Wir schreiben das Jahr 1844. Karl Marx lebt aufgrund seiner politischen Publikationen mit seiner Frau Jenny im Pariser Exil. Geldsorgen plagen den Alltag der jungen Familie. Gleichzeitig beobachtet Friedrich Engels in der Fabrik seines Vaters in Manchester, die miserablen Arbeits- und Lebensbedingungen der Fabrikarbeiter*innen.
Kurz darauf treffen sich die beiden in Paris. Aus der anfänglichen Abneigung ergibt sich kurzerhand eine innige Freundschaft, als sie gegenseitig beginnen, ihre publizierten Analysen und Überlegungen zu komplementieren.
Marx entwickelt sich
In den nächsten anderthalb Stunden werden, um es in den Worten unseres deutschen Genossen Hans-Gerd Öfinger zu sagen, «zwei glänzende junge Intellektuelle präsentiert, die wesentlich dazu beitrugen, der damals in den Kinderschuhen steckenden Arbeiter*innenbewegung Orientierung, Perspektiven und Programm zu vermitteln.
Der Film zeigt, dass sich Marx und Engels aber nicht mit einer sektiererischen Randexistenz als Literaten und Kritiker zufrieden geben wollten, sondern um ihren Zugang zur Organisation der fortschrittlichsten Kräfte im Proletariat kämpften und beim Übergang und der Umbenennung vom «Bund des Gerechten» zum «Bund der Kommunisten» eine massgebliche Rolle spielten.

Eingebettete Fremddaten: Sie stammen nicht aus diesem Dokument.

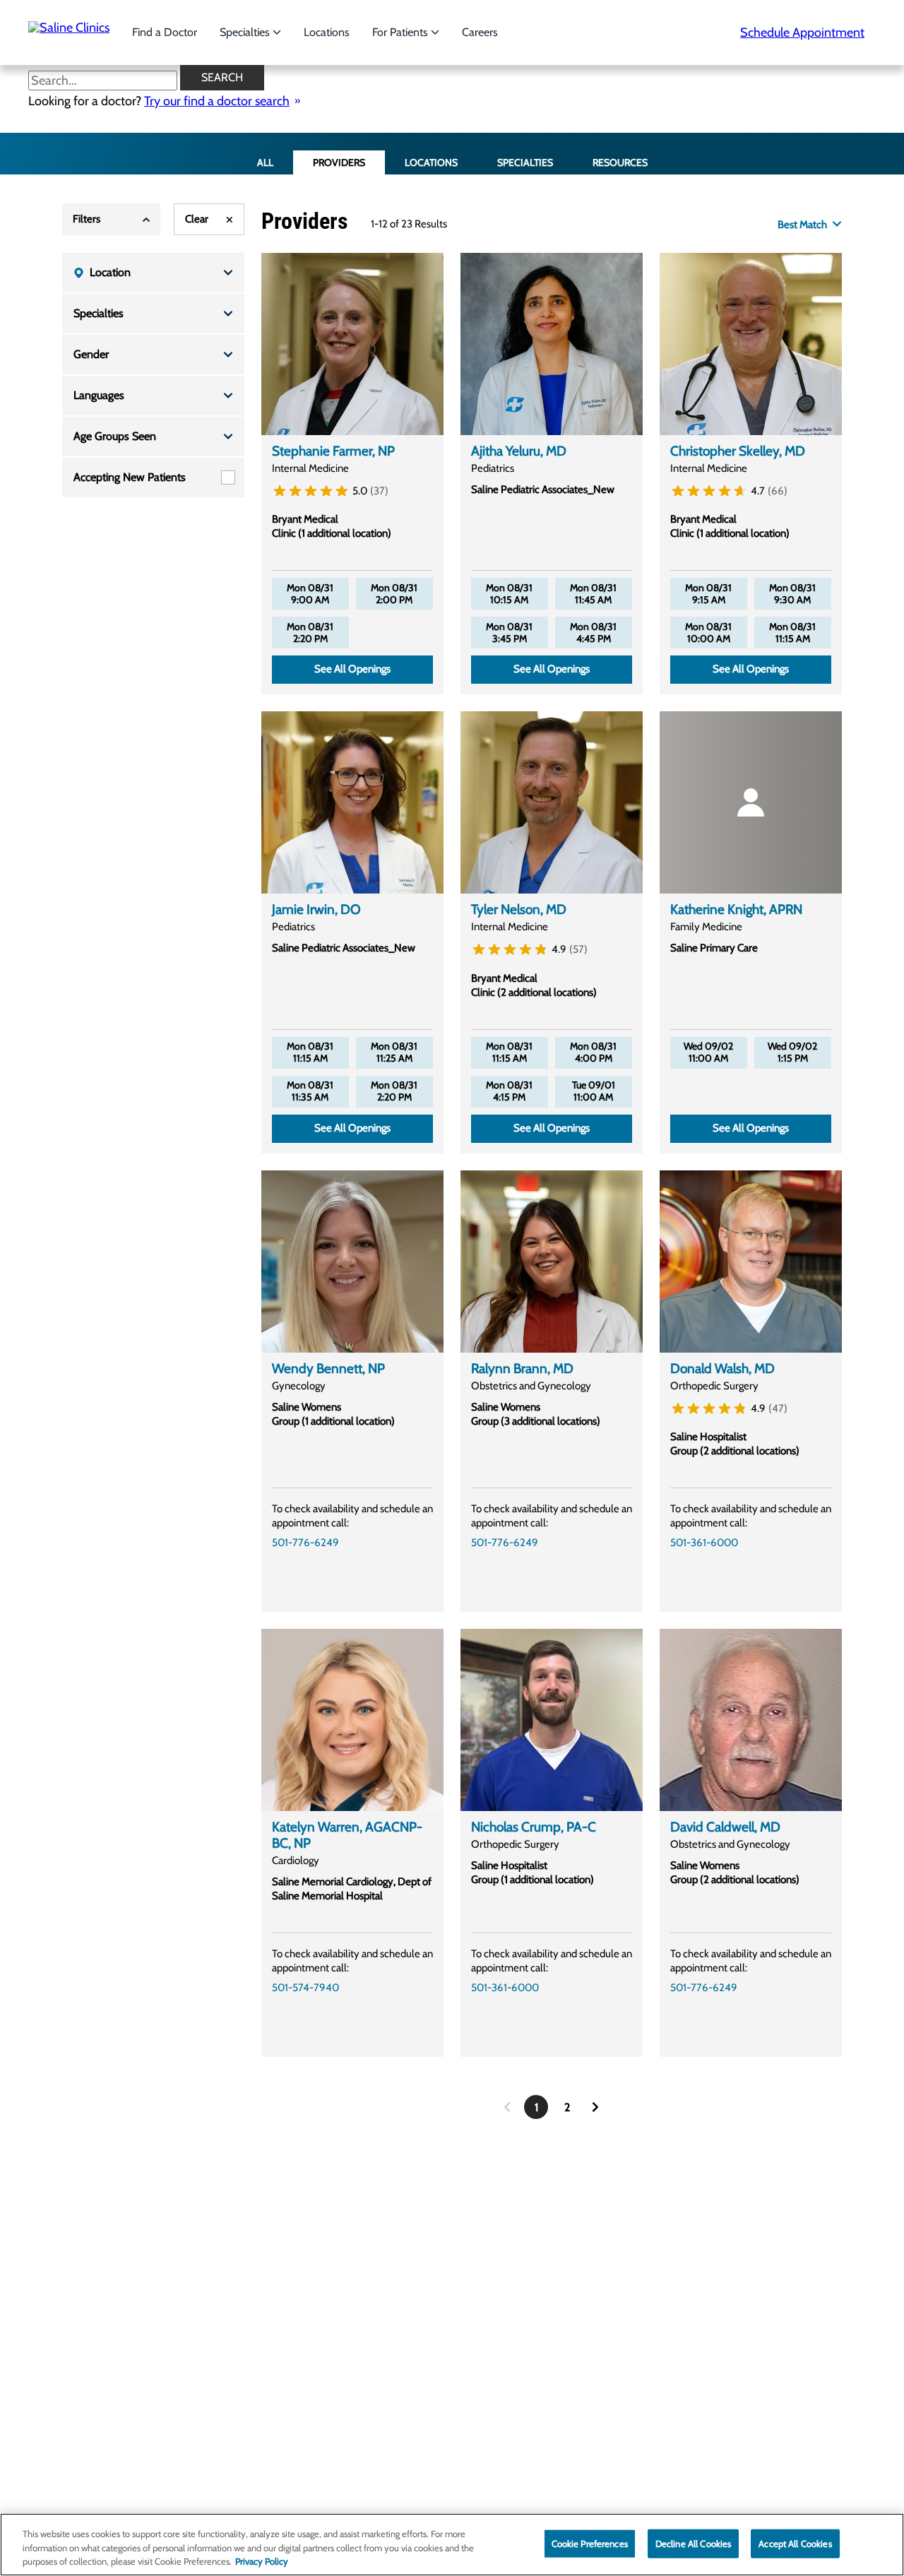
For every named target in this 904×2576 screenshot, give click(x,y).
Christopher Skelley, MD (737, 451)
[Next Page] (595, 2107)
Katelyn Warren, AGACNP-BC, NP (347, 1835)
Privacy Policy (261, 2561)
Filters (86, 219)
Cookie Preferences (590, 2542)
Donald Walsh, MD (722, 1368)
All (265, 162)
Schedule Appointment (802, 32)
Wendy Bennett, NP (328, 1368)
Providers (339, 162)
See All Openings (352, 669)
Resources (620, 162)
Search (222, 77)
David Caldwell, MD (725, 1827)
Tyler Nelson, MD (518, 909)
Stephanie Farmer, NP (333, 451)
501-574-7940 (305, 1987)
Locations (327, 32)
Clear (196, 219)
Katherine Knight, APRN (736, 909)
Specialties (246, 32)
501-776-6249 (305, 1542)
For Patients (401, 32)
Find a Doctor (164, 32)
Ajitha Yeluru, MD (518, 451)
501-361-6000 (704, 1542)
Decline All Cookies (693, 2542)
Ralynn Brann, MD (522, 1368)
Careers (480, 32)
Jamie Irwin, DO (316, 909)
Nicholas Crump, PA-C (533, 1827)
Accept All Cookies (795, 2542)
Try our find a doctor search (217, 101)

Jedoch waren sie keine Wohltäter, die sich aus Mitleid an den Proletarier*innen erbarmten. Vielmehr setzten sie darauf, dass sich das Proletariat als einzige wirklich revolutionäre Klasse organisiert und darauf vorbereitet, die Staatsmacht zu erobern.»
Historische Beziehungen
Neben diesen Leitideen stehen klar zwischenmenschliche Beziehungen im Zentrum des Films, sei es zwischen Marx und Engels, deren Lebensgefährtinnen Jenny und Mary, welche im Film eine dominante Rolle einnehmen, oder Zeitgenossen wie Proudhon. Gerade in dieser Vermenschlichung der beiden Hauptpersonen liegt eine Stärke des Films, so macht er die grossen Vordenker für die Zuschauer*innen greifbar.

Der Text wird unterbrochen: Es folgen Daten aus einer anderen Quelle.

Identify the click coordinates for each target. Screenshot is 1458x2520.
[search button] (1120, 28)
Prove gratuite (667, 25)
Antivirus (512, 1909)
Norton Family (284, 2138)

Gleichzeitig öffnet die damit einhergehende Romantisierung den Film auch der Kritik der historischen und theoretischen Unschärfe, die auch durch den Einsatz verkürzter und teils deplatzierter Zitate zum Ausdruck kommt.
Die Botschaft kommt an
Wer vom Besuch des Films «Der junge Karl Marx» eine historisch getreue Abbildung der frühen Jahre von Marx erwartet, wird enttäuscht sein. Der Spielfilm bleibt seinem Genre – gerade in Bezug auf die künstlerische Freiheit – treu, was seiner zugrunde liegenden Botschaft aber nicht im Weg steht.

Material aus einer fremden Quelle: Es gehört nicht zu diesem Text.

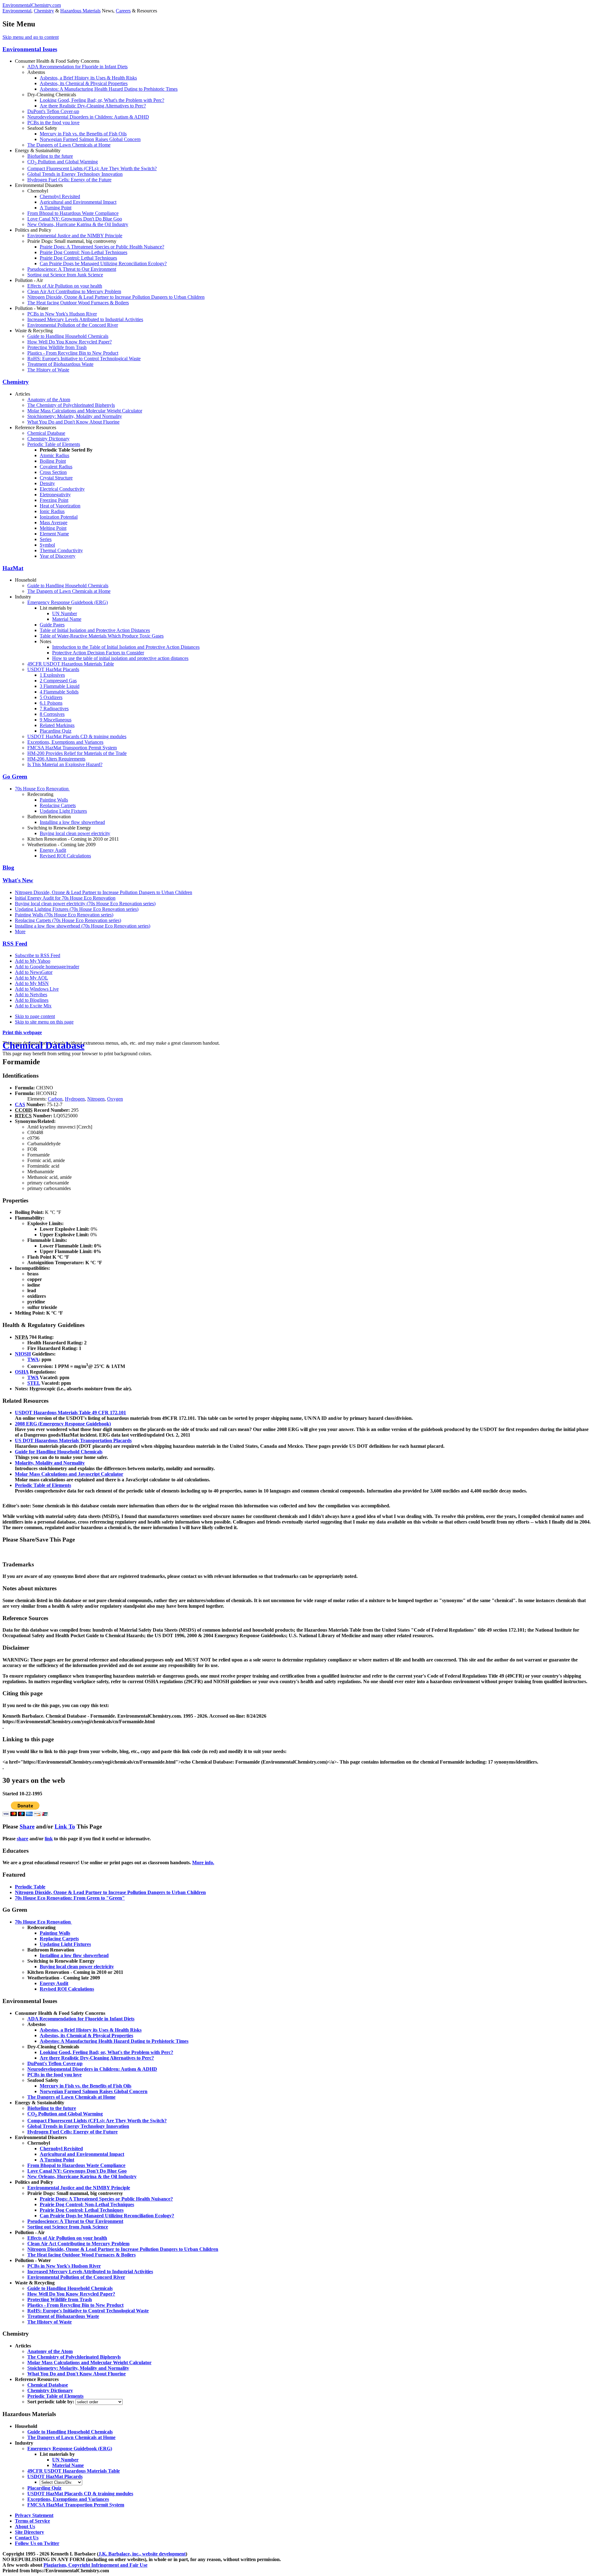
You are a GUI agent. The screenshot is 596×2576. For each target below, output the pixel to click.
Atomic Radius (54, 455)
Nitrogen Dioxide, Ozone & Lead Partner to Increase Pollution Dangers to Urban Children (116, 297)
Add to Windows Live (37, 989)
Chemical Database (46, 433)
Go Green (14, 776)
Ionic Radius (52, 511)
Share (27, 1826)
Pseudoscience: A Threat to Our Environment (71, 269)
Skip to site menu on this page (44, 1021)
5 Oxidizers (51, 697)
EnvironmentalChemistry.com (31, 5)
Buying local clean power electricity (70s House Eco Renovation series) (85, 903)
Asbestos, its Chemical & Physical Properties (84, 83)
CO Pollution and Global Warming (62, 161)
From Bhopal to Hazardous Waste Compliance (73, 213)
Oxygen (115, 1099)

Vielmehr gelingt es dem Regisseur Raoul Peck gekonnt, an die Gefühlswelt heutiger Marxist*innen, und jenen die es werden könnten, anzuknüpfen und den Bezug zu den Anfangsjahren des revolutionären Doppelgespanns Marx und Engels herauszuarbeiten. Als solches eignet sich der Film auch als Einstieg in antikapitalistische Denkweisen für theoretisch weniger versierte Kinobesucher*innen. Seinen Abschluss findet der Film übrigens mit der Fertigstellung des Kommunistischen Manifests, dessen berühmte einleitende Worte über Szenen der Arbeitsbedingungen während der industriellen Revolution gesprochen werden.
Marxismus ist aktuell
Der Übergang im Abspann zu echtem Bildmaterial von bedeutenden politischen und gesellschaftlichen Ereignissen von der Mitte des 19. Jahrhunderts bis heute verdeutlicht noch einmal die Relevanz, welche marxistische Ideen bis zum heutigen Tag noch haben.